Two questions that I ask myself when I finish a book: "Do I want to spend more time with these people? Do I want to learn more about this place?" In the case of Breaker the answer on both counts is an unqualified Yes! I look forward to more from Wyre and Henley and the fascinating world of Exile.

Originally posted 19 January 2017

duncandahusky: (huskyface)

Infected: Prey, Bloodlines, Life After Death, Freefall, Shift, Lesser Evils, Undertow, Epitaph, by Andrea Speed

How do you review an eight-book series? Normally I'm not sure I'd even attempt it, but given that I would rate every book in the series 5 out of 5, I think that this merits mentioning. I have reviewed the first three (and a half) books in the series here and here. I am so pleased to say that the series continues from there to be a wonderful read.

To recap from an earlier review:

In the 1960's a virus was loosed that killed hundreds of thousands of people worldwide. A vaccine was created, but the vaccine had...side effects. For those "infected" with the virus, five days out of every month they transform into a feral feline - cougar, lion, leopard, panther, or tiger. This is not a neat transformation, either:  it can take an hour or more, and is excruciatingly painful as all of the bones break, the body is re-formed, and mass is redistributed. The bigger the feline, the greater the toll it takes on the body, so while there are many cougars, tigers have a diminishingly short lifespan.

Roan McKichan is an oddity. Where almost all other infecteds caught the virus later in life, he was born with the virus and somehow lived when all other virus children usually die shortly after birth. A former cop and now a private detective, he is coming to an understanding with the lion inside him and becoming something the world has never seen before.

While these books are technically mysteries (or at the very least private detective cases), those are peripheral to what really matters. Each book is comprised of two novellas, typically one following chronologically after the other. Each novella has 2-3 cases of varying degrees of interest and involvement. The important thing here though is the characters and how they live their lives.

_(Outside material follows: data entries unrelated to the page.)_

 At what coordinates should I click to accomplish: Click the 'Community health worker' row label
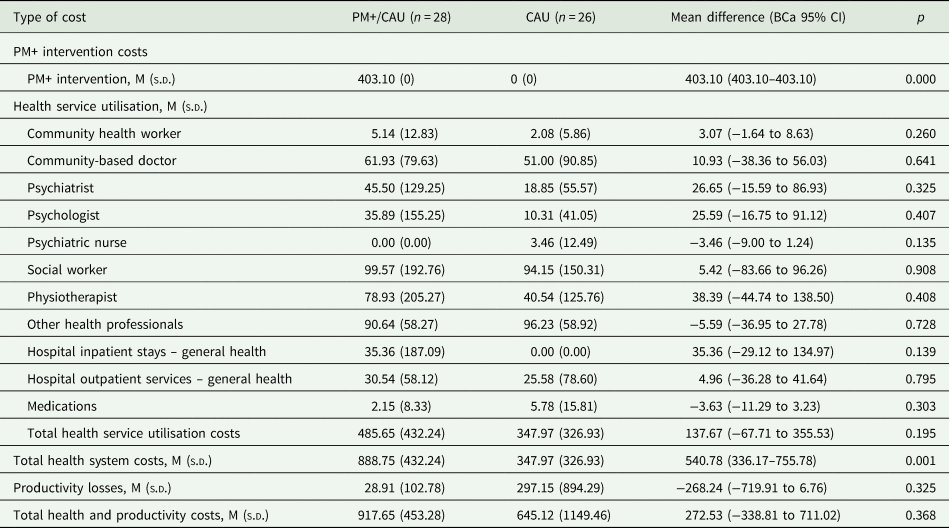(x=104, y=133)
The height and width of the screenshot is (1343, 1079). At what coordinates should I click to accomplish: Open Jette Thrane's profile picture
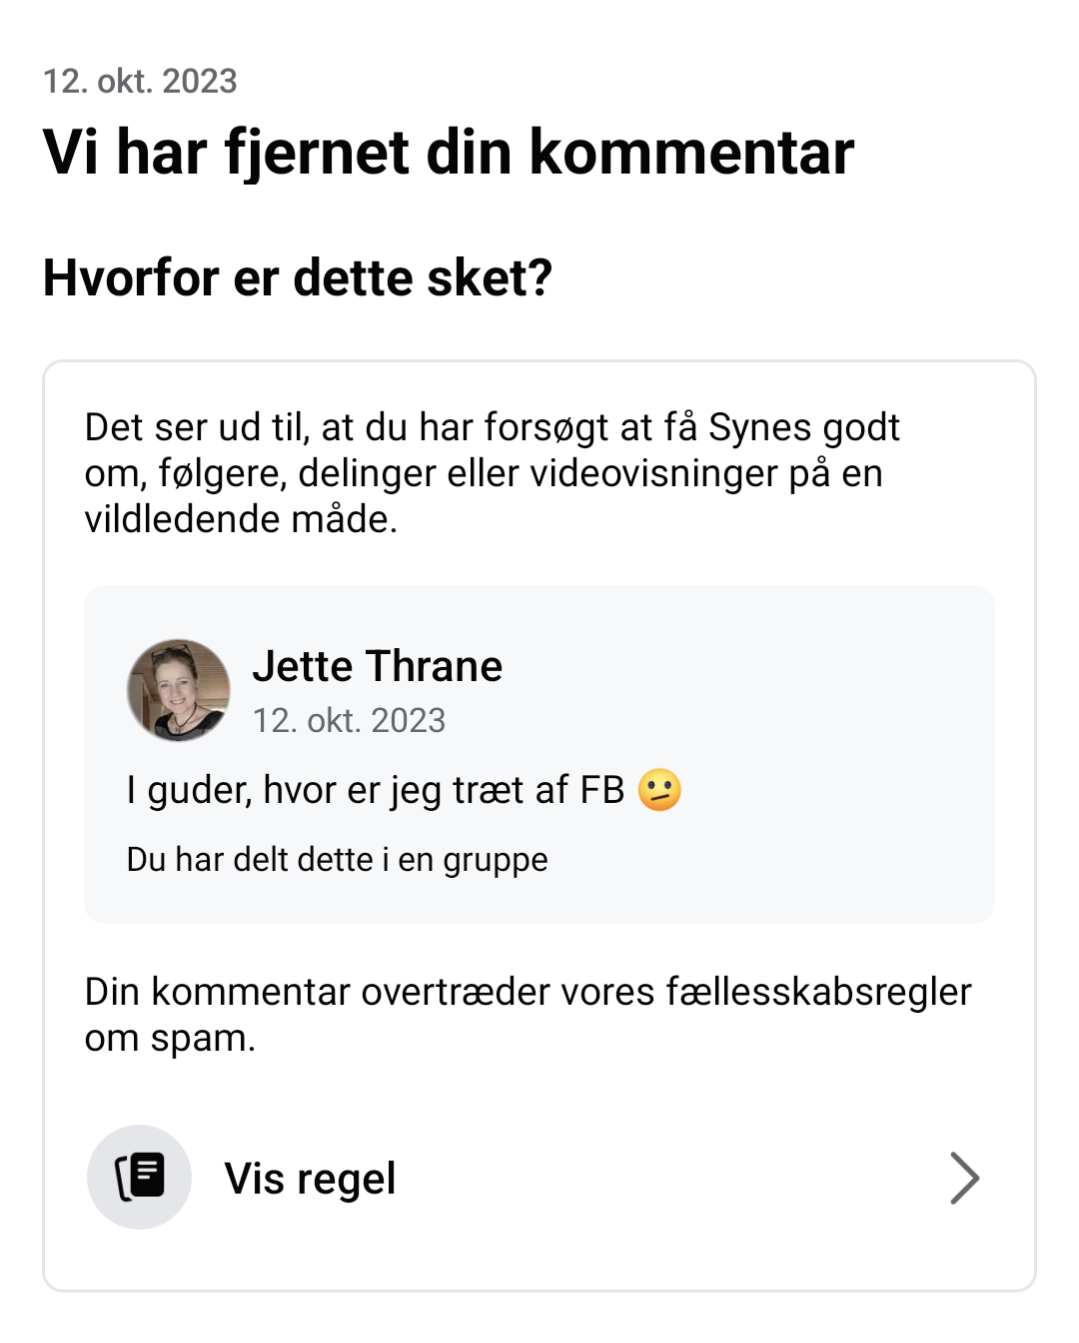(179, 690)
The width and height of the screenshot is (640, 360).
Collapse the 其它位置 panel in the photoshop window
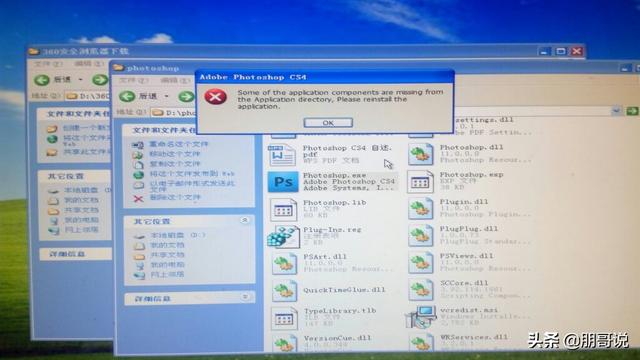tap(244, 220)
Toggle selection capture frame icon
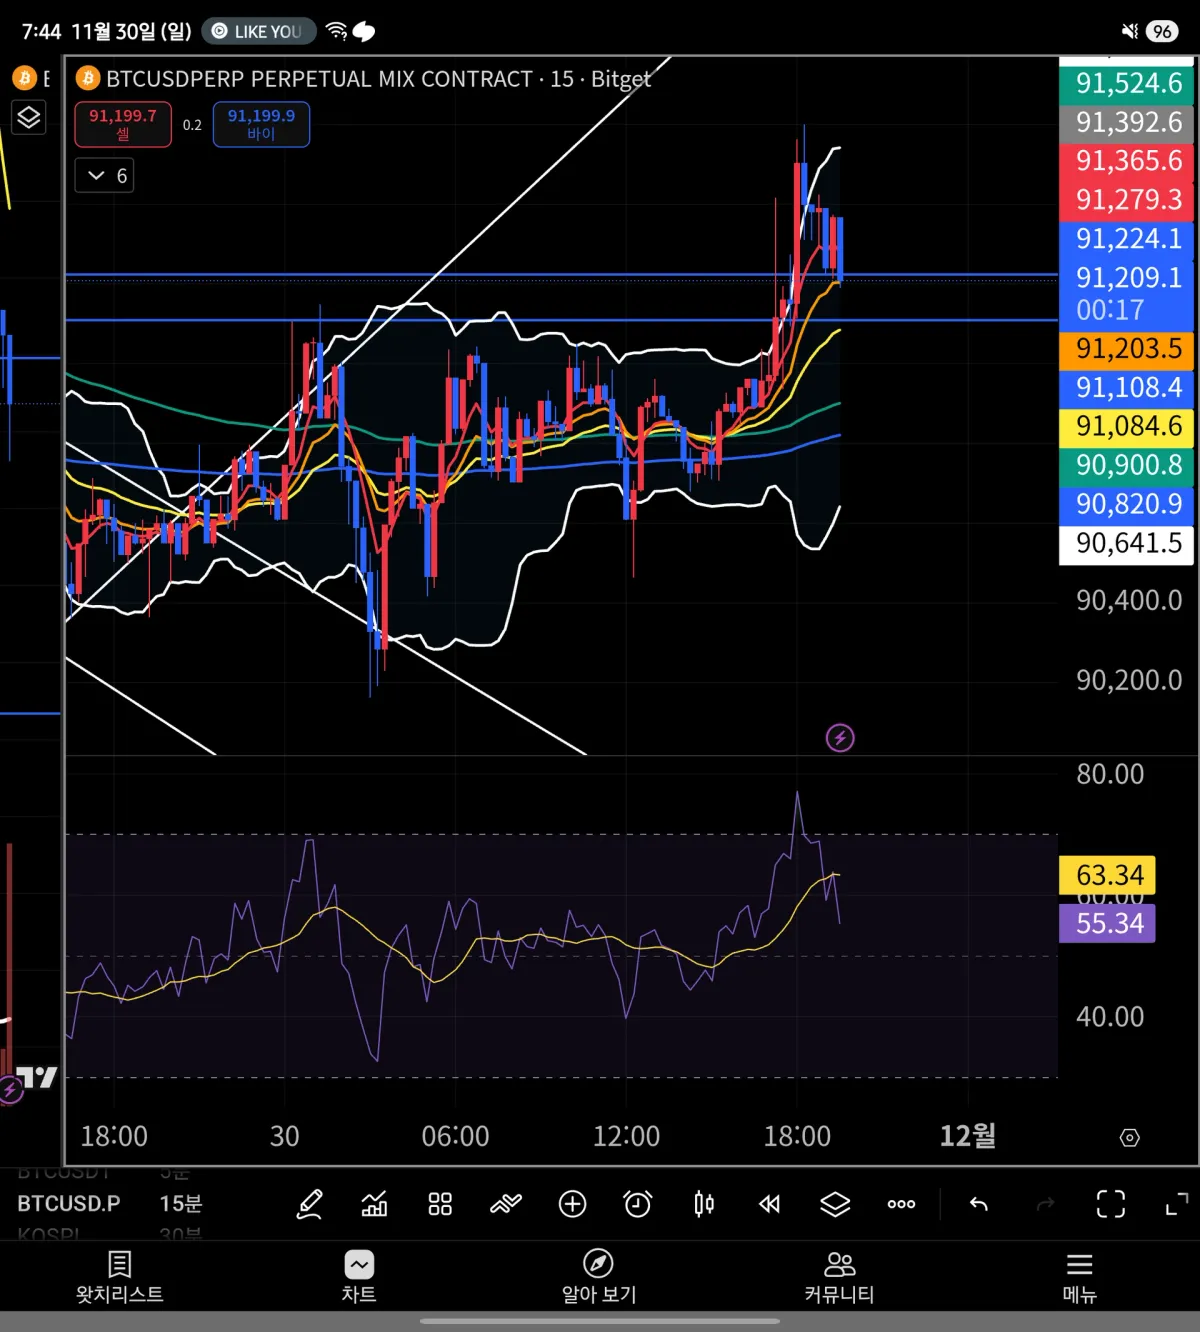Viewport: 1200px width, 1332px height. click(x=1111, y=1204)
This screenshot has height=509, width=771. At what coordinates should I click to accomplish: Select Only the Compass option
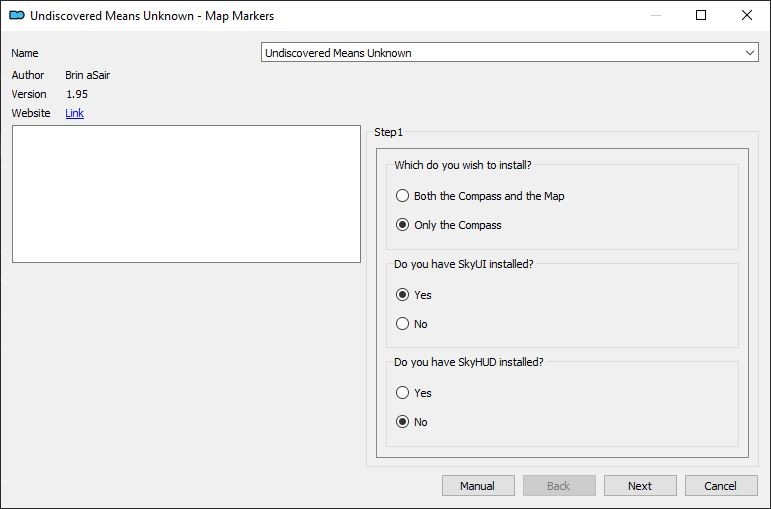click(402, 225)
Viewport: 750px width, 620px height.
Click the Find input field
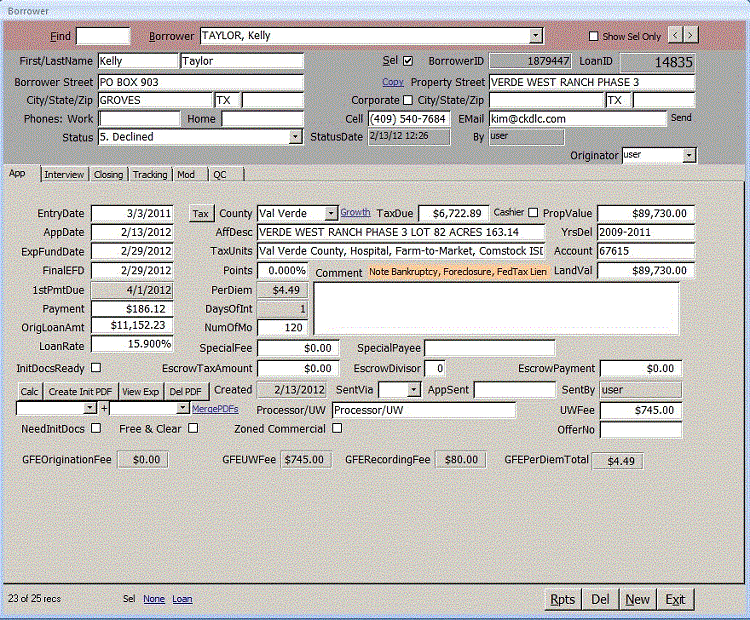(103, 36)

Roan is the star of the show, and is truly a larger-than-life character. The overarching story is of him coming to terms with his lion, and the damage done to himself as he calls on the lion to do what he believes is right. He can be cranky, misanthropic, sarcastic, and funny as hell. At the same time, though, we see him dealing with deep depression and wondering if the fight to just keep living is even worth it. He's complex, complicated, and fascinating.

Roan alone would be the basis of a couple of good books. However, Speed has created a setting with a lot of possibilities, and populated it with a remarkable cast of characters. After Roan, Holden is the next biggest player. He's a former whore with no illusions about the world or himself. Amoral is just a start, and he is not above a little vigilantism on the side when called for. At the same time he has a vulnerability that he hides from everyone except a sometimes-boyfriend who slows chips his way into Holden's heart.

Other characters are incredibly entertaining, like the Seattle Falcons, a minor-league hockey team who befriends Roan: Handsome, closeted team captain Scott, the paradoxically gentle enforcer Grey, and the manic goalie Tank. They make a weird addition for Roan's little family and yet it all fits together somehow. Add in oddballs like Fiona, Roan's receptionist who is also a part-time dominatrix, and Dee, Roan's ex-boyfriend and EMT who spends far too much time putting Roan back together, and you've got quite a collection.

So having reviewed the earlier books, why do I feel like I need to write more about the series? I think more than anything reading the series as a whole is an incredibly satisfying experience. You spend a lot of time with these people and you start to know them well - how they tick, why they act like they do. You want to know what is happening in their lives, and what will happen next. Speed's writing is at its best here, keeping up a driving pace that still gives the reader time to consider the character's thoughts and emotions. It has been a long time since I became as invested in a set of books like this, and I hope you take the time to check them out as well!